Data to process
####
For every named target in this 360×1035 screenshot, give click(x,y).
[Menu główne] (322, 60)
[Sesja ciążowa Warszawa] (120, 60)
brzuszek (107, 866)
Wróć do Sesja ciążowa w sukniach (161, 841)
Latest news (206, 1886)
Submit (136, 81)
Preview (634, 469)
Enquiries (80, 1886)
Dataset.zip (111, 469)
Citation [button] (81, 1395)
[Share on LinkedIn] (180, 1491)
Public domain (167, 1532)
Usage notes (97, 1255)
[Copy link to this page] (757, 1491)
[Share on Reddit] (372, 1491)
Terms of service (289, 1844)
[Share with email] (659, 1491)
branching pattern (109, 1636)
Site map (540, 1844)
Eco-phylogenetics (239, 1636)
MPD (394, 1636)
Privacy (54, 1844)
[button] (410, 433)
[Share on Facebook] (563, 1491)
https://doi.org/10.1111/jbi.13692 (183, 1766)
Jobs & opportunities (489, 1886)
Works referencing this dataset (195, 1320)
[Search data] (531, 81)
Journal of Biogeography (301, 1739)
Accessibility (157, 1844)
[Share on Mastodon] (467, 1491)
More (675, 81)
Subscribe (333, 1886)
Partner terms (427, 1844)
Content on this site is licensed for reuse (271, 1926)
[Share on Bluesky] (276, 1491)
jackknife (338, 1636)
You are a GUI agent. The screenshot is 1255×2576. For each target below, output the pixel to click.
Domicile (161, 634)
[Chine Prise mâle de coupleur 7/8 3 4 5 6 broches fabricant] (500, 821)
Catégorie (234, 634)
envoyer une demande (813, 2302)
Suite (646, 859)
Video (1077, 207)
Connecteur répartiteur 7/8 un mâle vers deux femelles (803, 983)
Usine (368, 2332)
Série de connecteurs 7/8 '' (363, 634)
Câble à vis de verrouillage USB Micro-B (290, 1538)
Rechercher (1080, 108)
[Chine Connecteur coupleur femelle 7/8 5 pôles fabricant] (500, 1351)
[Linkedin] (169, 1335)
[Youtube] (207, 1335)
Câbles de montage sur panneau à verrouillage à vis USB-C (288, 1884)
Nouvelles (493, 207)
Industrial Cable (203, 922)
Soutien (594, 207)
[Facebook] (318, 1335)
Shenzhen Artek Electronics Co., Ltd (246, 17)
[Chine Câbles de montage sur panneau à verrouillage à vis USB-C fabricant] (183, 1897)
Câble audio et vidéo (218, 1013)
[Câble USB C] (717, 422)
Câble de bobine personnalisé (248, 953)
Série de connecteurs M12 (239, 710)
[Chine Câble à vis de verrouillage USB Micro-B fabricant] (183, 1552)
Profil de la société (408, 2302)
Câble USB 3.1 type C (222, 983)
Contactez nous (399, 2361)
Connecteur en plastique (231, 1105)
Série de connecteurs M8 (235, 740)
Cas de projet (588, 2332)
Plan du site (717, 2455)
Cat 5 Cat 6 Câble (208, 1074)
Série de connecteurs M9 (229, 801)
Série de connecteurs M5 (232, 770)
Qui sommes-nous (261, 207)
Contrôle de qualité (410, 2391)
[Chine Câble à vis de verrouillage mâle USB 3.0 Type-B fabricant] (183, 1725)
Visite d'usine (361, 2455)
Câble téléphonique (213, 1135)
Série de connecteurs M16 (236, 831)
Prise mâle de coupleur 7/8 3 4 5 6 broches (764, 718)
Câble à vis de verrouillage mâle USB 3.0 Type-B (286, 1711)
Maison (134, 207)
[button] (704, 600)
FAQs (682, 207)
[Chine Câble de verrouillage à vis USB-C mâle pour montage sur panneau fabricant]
####
Required work
Beginning at the top of the data, please return every line until and including the line containing "Usage notes (97, 1255)", copied exactly, and nothing past it.

Your response
For every named target in this 360×1035 screenshot, give click(x,y).
[Menu główne] (322, 60)
[Sesja ciążowa Warszawa] (120, 60)
brzuszek (107, 866)
Wróć do Sesja ciążowa w sukniach (161, 841)
Latest news (206, 1886)
Submit (136, 81)
Preview (634, 469)
Enquiries (80, 1886)
Dataset.zip (111, 469)
Citation [button] (81, 1395)
[Share on LinkedIn] (180, 1491)
Public domain (167, 1532)
Usage notes (97, 1255)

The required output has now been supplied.